At 5am this morning we got up to take Baby A to the hospital to have her adenoids removed. It wasn’t until she was almost in surgery, at about 7am, that she realised that she hadn’t eaten since 6pm the previous evening, and then she was very upset. I got the dubious joy of taking her into the operating room for the second time and holding her down while they administered the anaesthetic by gas. We had gone through a whole routine earlier in the morning of asking Baby A which scented lip balm she preferred so that she could smell the delicious fruity smell inside the mask. Fun, not scary. Except when we got to the operating room there was no mention of lip balms and smelling nice smells. It was more of a hold your child down while we gas her, type of experience. I was a mess. I’d blame the pregnancy hormones, but I know I’d have been a mess anyway. Even though I held her while she went under last time, and knew what to expect, it’s never pleasant watching the shear panic in your child’s eyes as a mask is held over her face till she passes out. And moving her from lap to bed is too much like moving a dead weight to be in any way comforting.

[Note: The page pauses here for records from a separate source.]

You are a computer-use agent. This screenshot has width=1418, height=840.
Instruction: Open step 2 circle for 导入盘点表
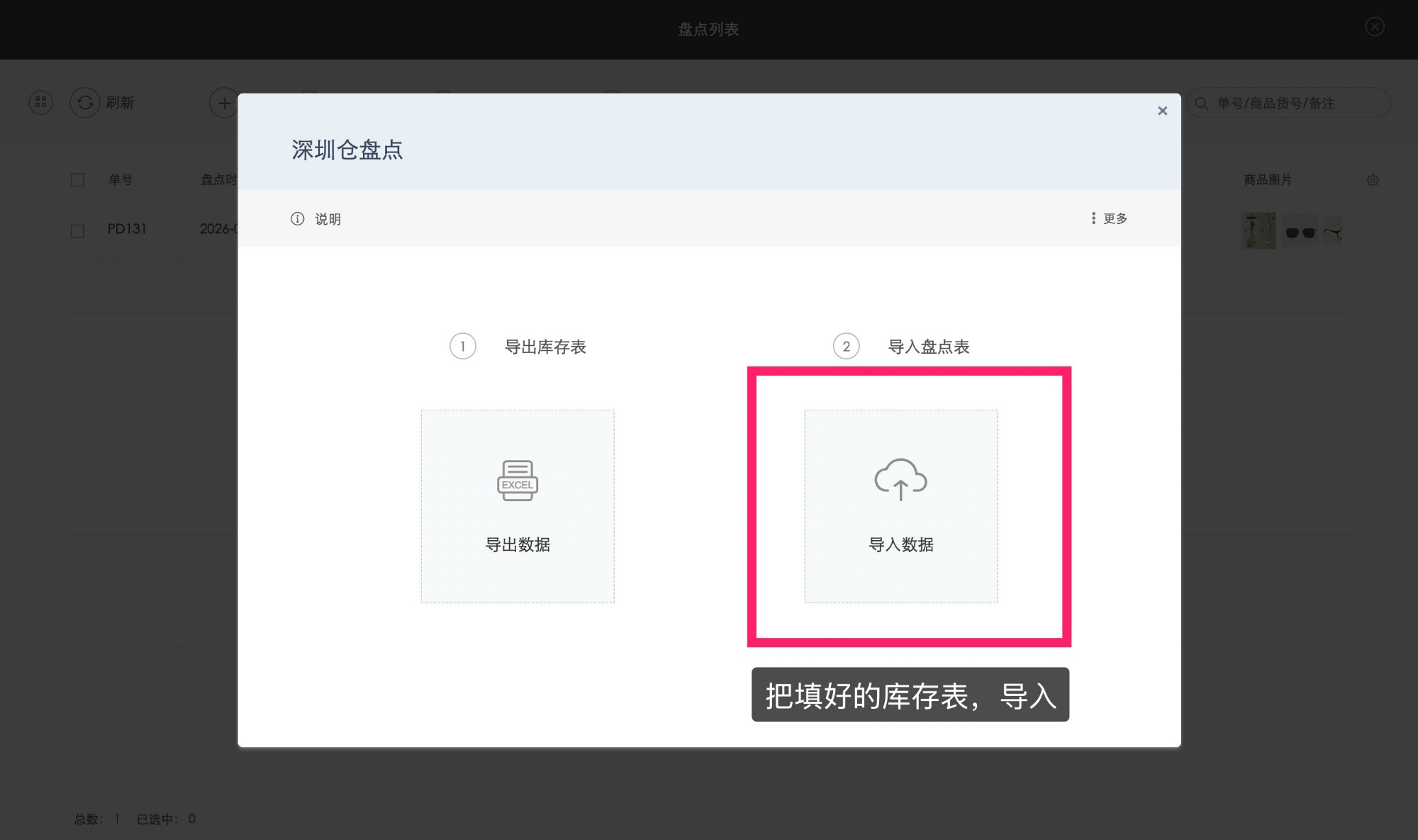click(x=845, y=347)
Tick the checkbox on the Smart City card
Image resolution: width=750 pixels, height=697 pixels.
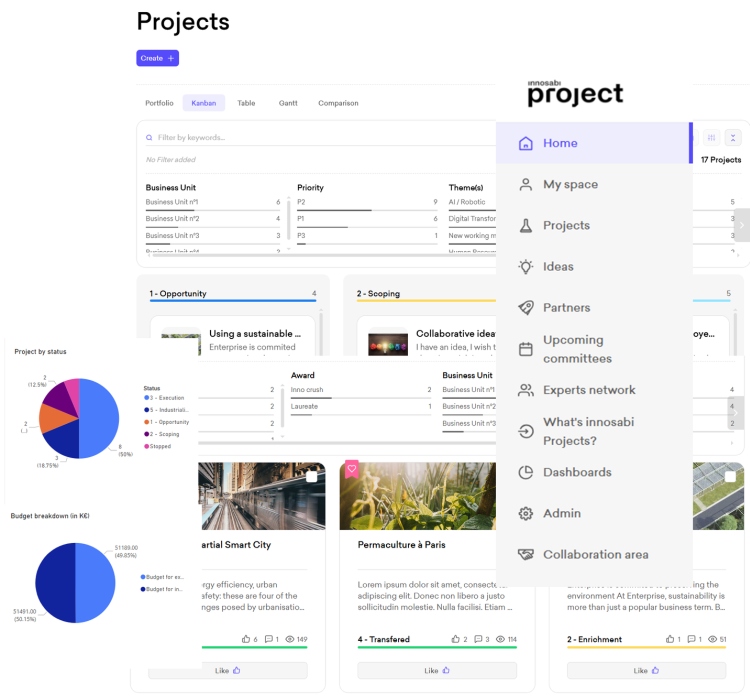click(x=312, y=477)
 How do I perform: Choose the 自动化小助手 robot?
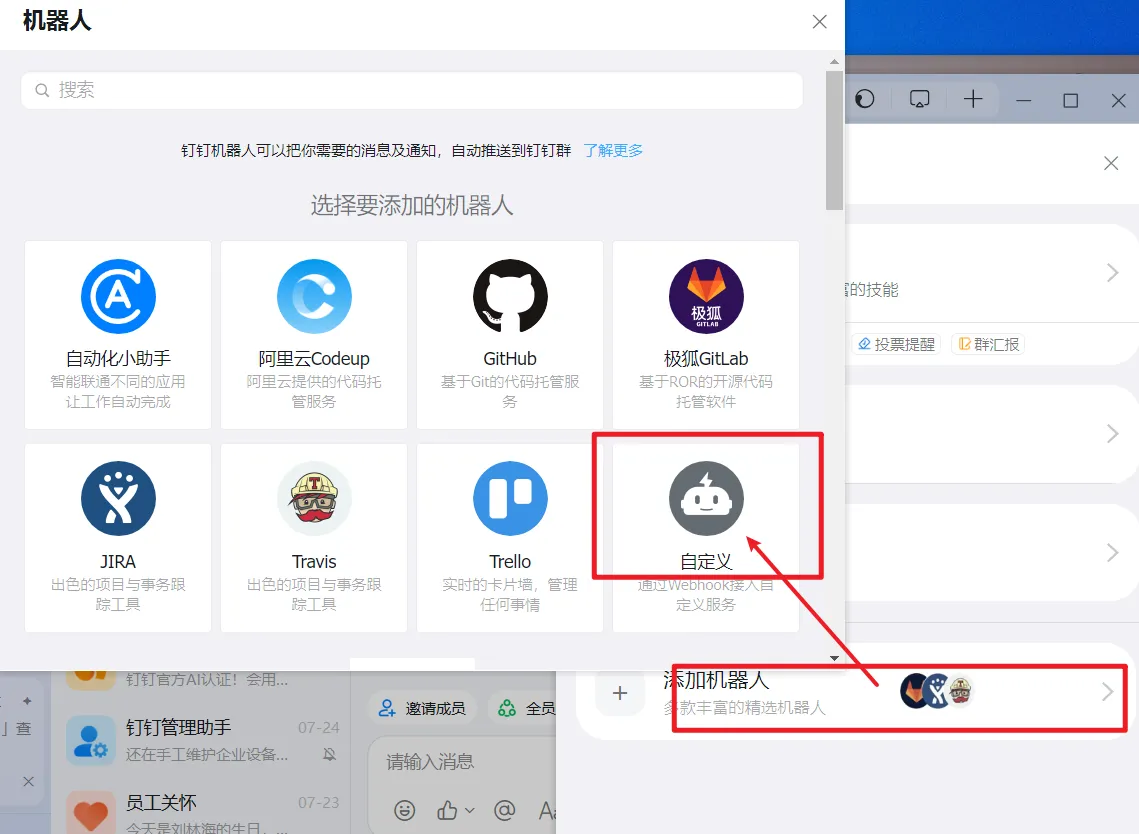pyautogui.click(x=118, y=296)
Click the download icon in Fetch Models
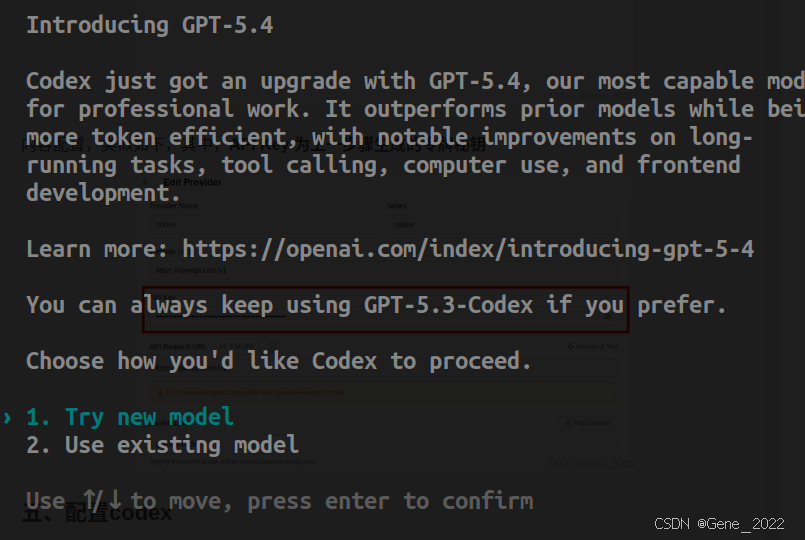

By the time I had composed myself and gone on a treck to get us coffee in a hospital which only takes cash, where the ATM’s are also broken, the doctor had told L that the surgery was over and Baby A was fine. It took her 8 minutes to remove the apparently huge and disgusting adenoids. When Baby A came out of recovery she looked really rough and was covered in gunk on her face. We carried her down to her room with the IV trailing behind us. One arm was all taped up to a block for the IV, meaning that she couldn’t suck her most favourite finger. The other hand had some sort of taped on light thing that was hooked up to another monitor. We were in that tiny room for a few hours, most of which she slept lying on my chest. Whenever she woke up, she would get upset about her hands and the wires, but she did eat and drink, although not the hospital issue mashed potato and macaroni cheese. She was much happier with an oatmeal raisin cookie from Starbucks; we have trained her well. Just as we were starting to despair as to what we would do to distract her and entertain her in that barren room, the doctor came by and asked when we’d like to take her home. “Now” said L, and so we were discharged. Not before Baby A got inconsolably hysterical after a dose of steroids, but eventually we got bundled out of there and even found the car. (Note to selves: pay attention to which level you leave the car on next time). Since we came home, she has been fine, a bit grumpy and occasionally tantrum filled, but no more so than normal. I think if they’d have kept us in hospital overnight, we would all have been completely and utterly bonkers by now.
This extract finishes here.